I am only replying to the text in this partial quote below. I am not replying to the parts that I removed which are not required for this exercise:

The trailing rocket does exactly the same thing that the traveling twin does: they each instantaneously change their velocity wrt the home twin, from zero velocity to 0.866 ly/y (directed toward the home twin.) The leading rocket will instantaneously change its velocity wrt the home twin (but will NOT instantaneously move away from her, so there is no absurdity in that case).

This is great, because you and I can at least agree on the above. You had set up the scenario in this way in the first place, and basic kinematics tells us that this is what will happen. This is what I have been saying all along. The home twin would simply say the leading rocket moves away from her at v=0.866c. She most certainly would not say the leading rocket teleported to a distant location instantly, regardless of what the trailing rocket might calculate.

Now, do you remember the ages you gave me for the home twin as calculated from the trailing rocket frame? She was 50 years old (before the trailing rocket's acceleration) and 80 years old (after the trailing rocket's acceleration). So to make your scenario even more complete, we can add these details:

"The leading rocket is co-located and stationary with respect to the stay home twin for her time T<50. She can reach over and touch the leading rocket with her hand for her time T<50, but then at the launch event at her time T=50 the rocket takes off and moves away from her at v=0.866c. Now she can not touch it any more, because the leading rocket is not co-located with her for any time T>50.

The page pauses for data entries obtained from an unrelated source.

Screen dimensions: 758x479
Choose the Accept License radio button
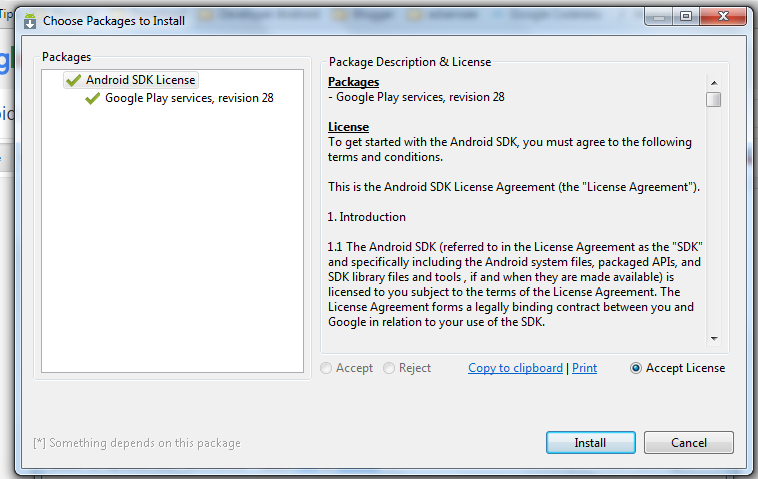click(636, 368)
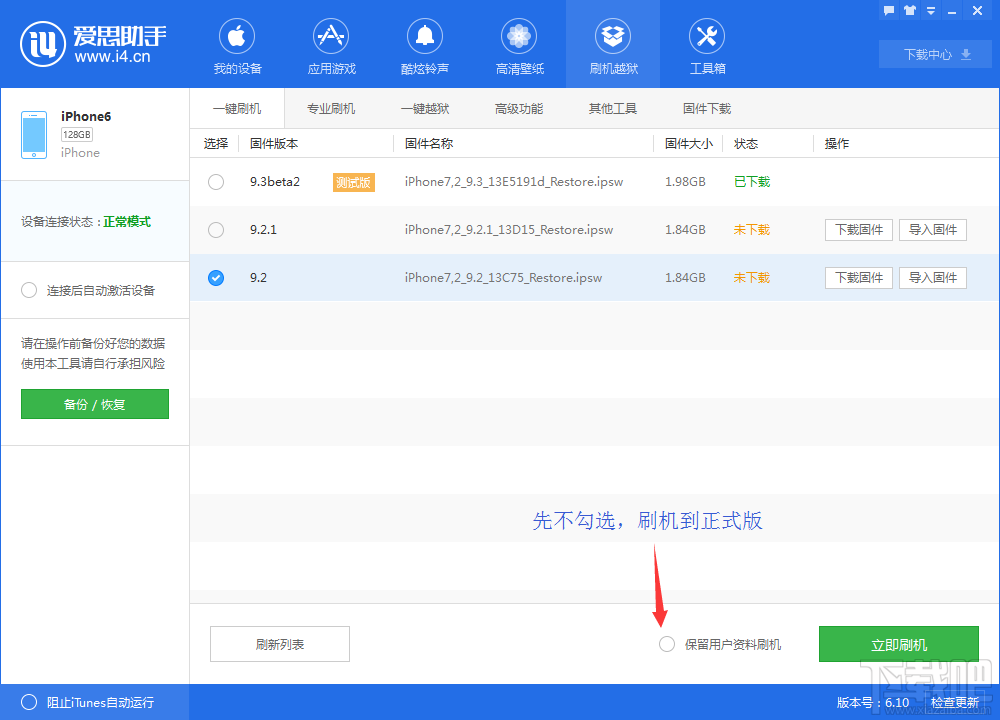Open 高清壁纸 wallpapers section
The height and width of the screenshot is (720, 1000).
(519, 45)

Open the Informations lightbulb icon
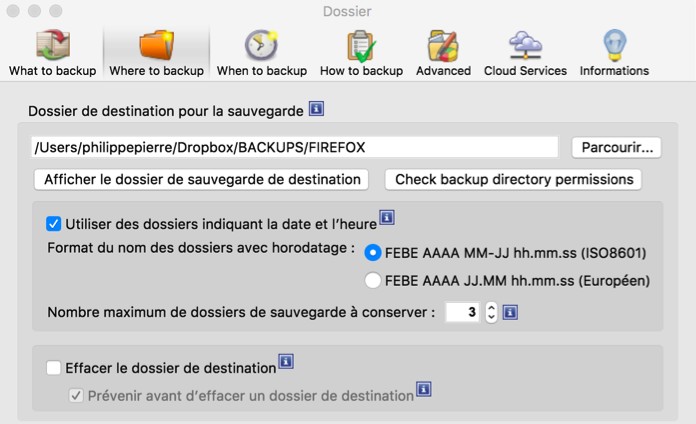pos(614,45)
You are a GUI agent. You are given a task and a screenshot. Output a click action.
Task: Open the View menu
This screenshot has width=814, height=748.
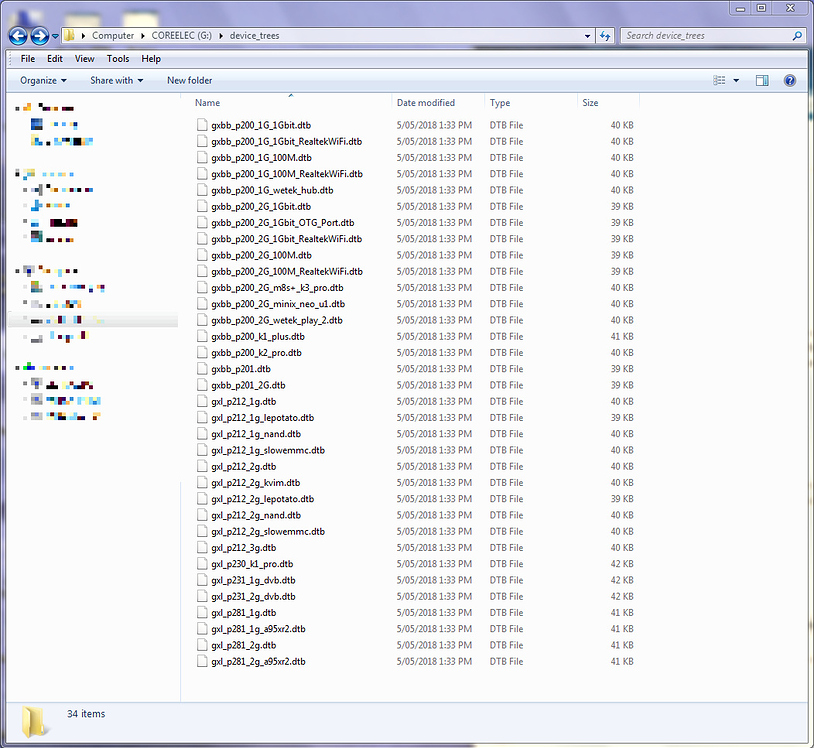point(84,58)
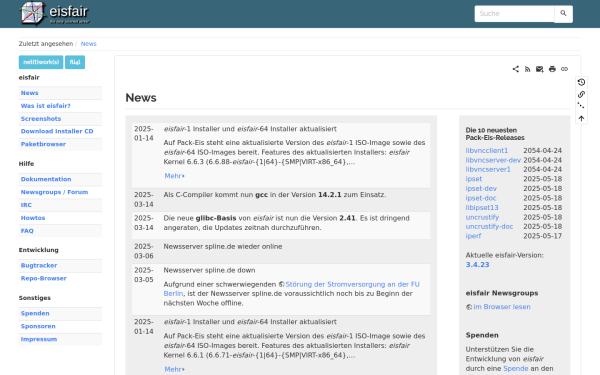Focus the Suche search field
This screenshot has width=600, height=375.
click(x=514, y=14)
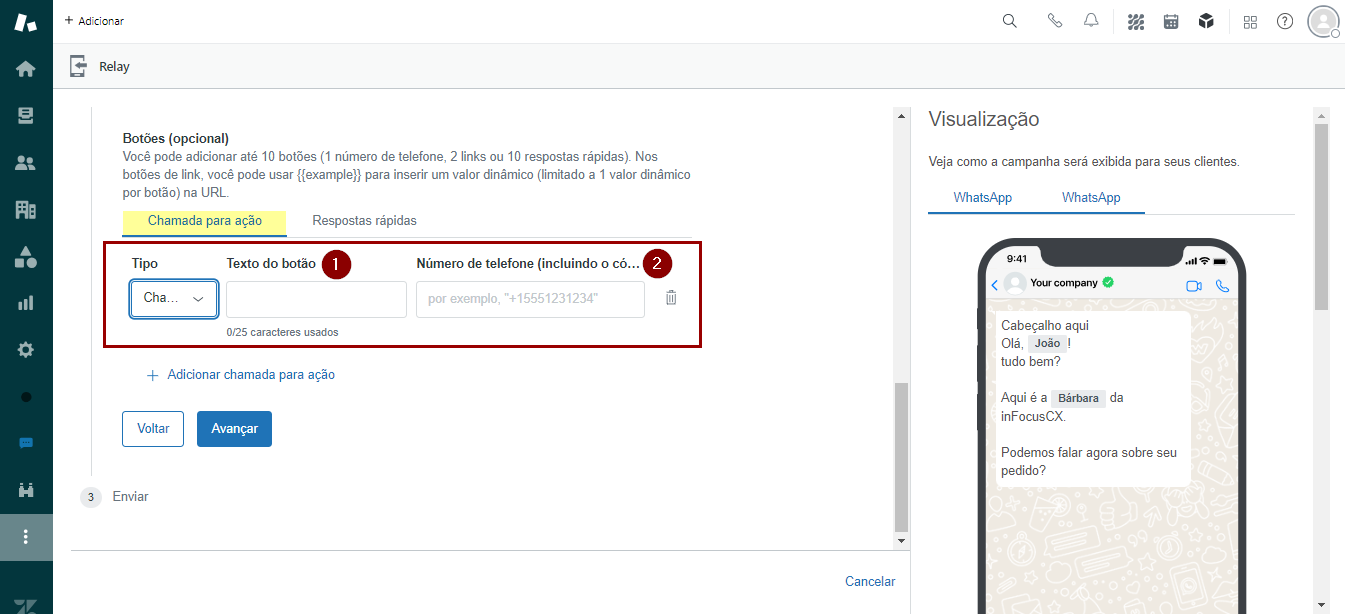Open notifications bell icon
The height and width of the screenshot is (614, 1345).
1091,21
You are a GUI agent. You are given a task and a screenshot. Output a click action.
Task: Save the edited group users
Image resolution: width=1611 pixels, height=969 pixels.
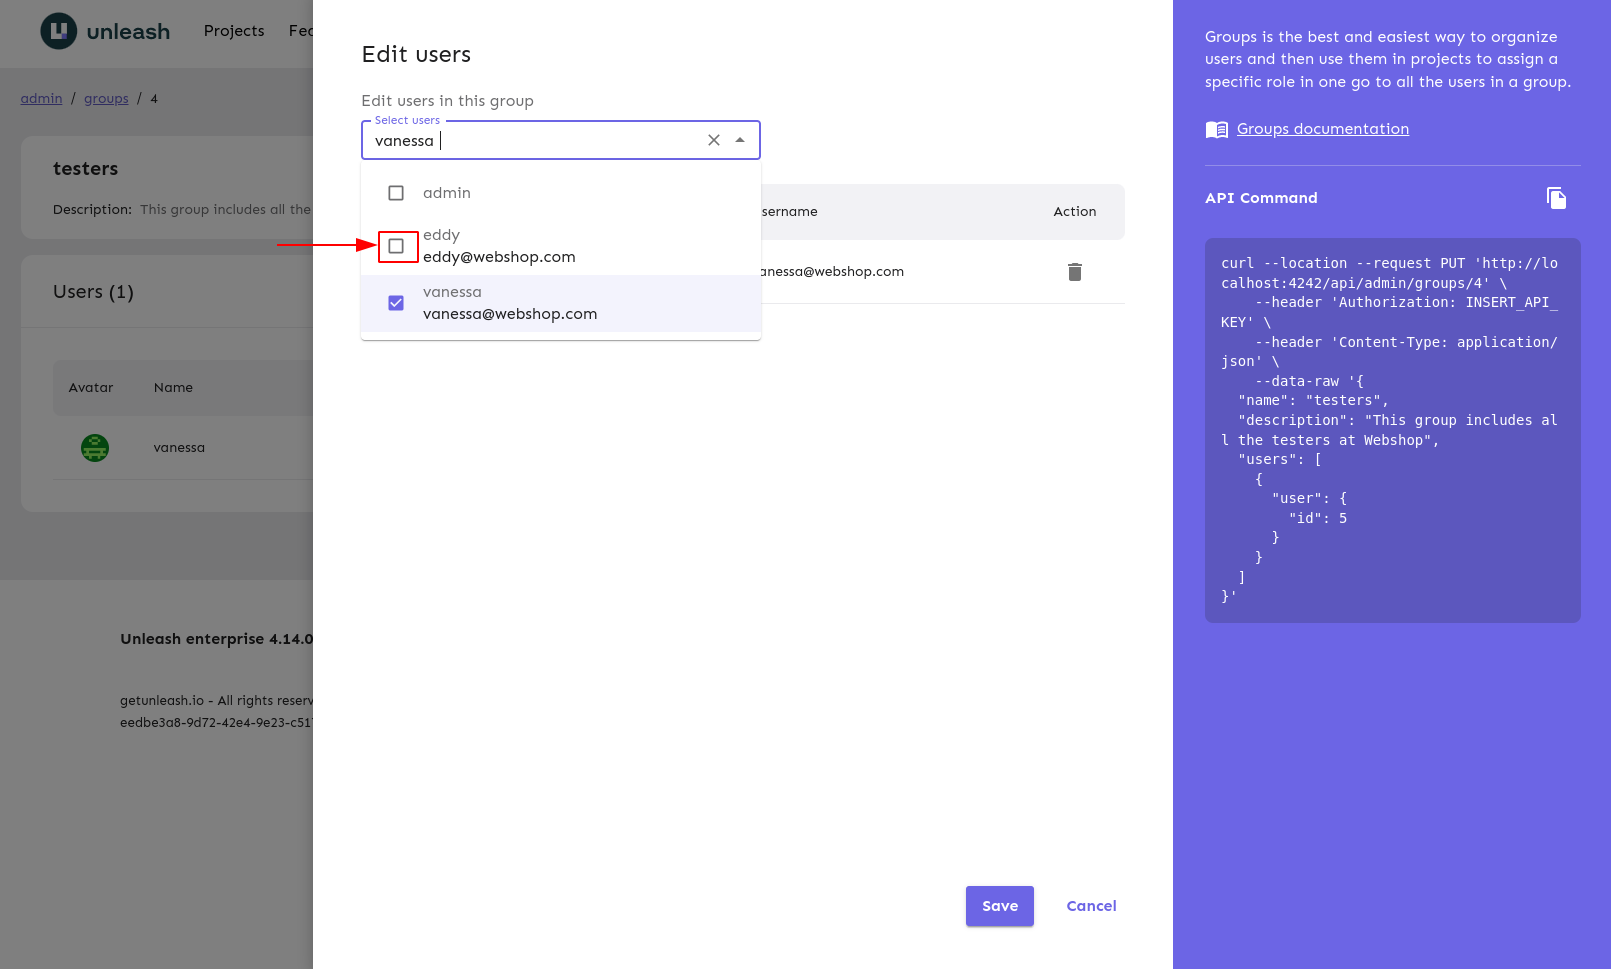point(999,906)
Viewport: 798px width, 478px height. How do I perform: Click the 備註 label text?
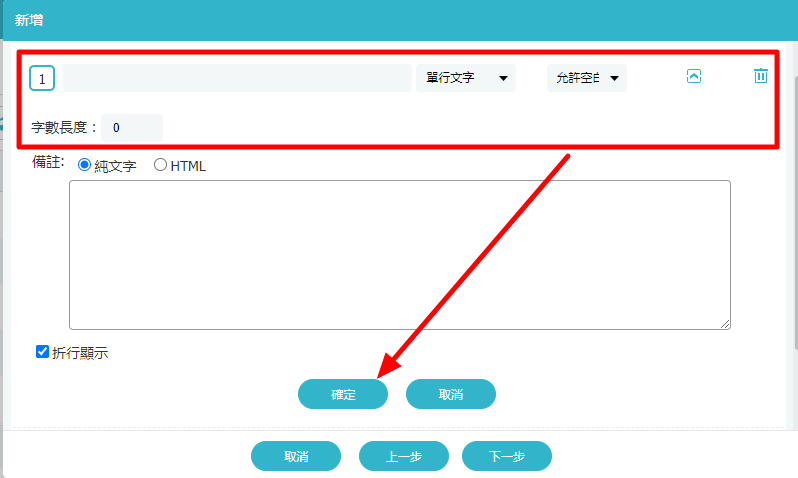[47, 163]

But with the (incorrect) assumption that the separation between the rockets gets larger when their accelerations are equal, the leading rocket WILL instantaneously move away from the home twin (in the direction away from the trailing rocket), which is absurd. So the assumption, that two separated rockets, with equal accelerometer readings, will have a separation that increases as time increases on the trailing rocket, is incorrect. Two equally accelerating separated rockets (as confirmed by their accelerometers) will have a constant separation. That's what this example proves.

Relativity requires careful analysis, and you did not do that. You guessed that a calculation made by the trailing rocket would somehow affect her frame, even though that same calculation which has her changing from 50 to 80 years old does not affect her frame at all. You cannot argue that one calculation does not affect her but the other one does, it is inconsistent to say the least.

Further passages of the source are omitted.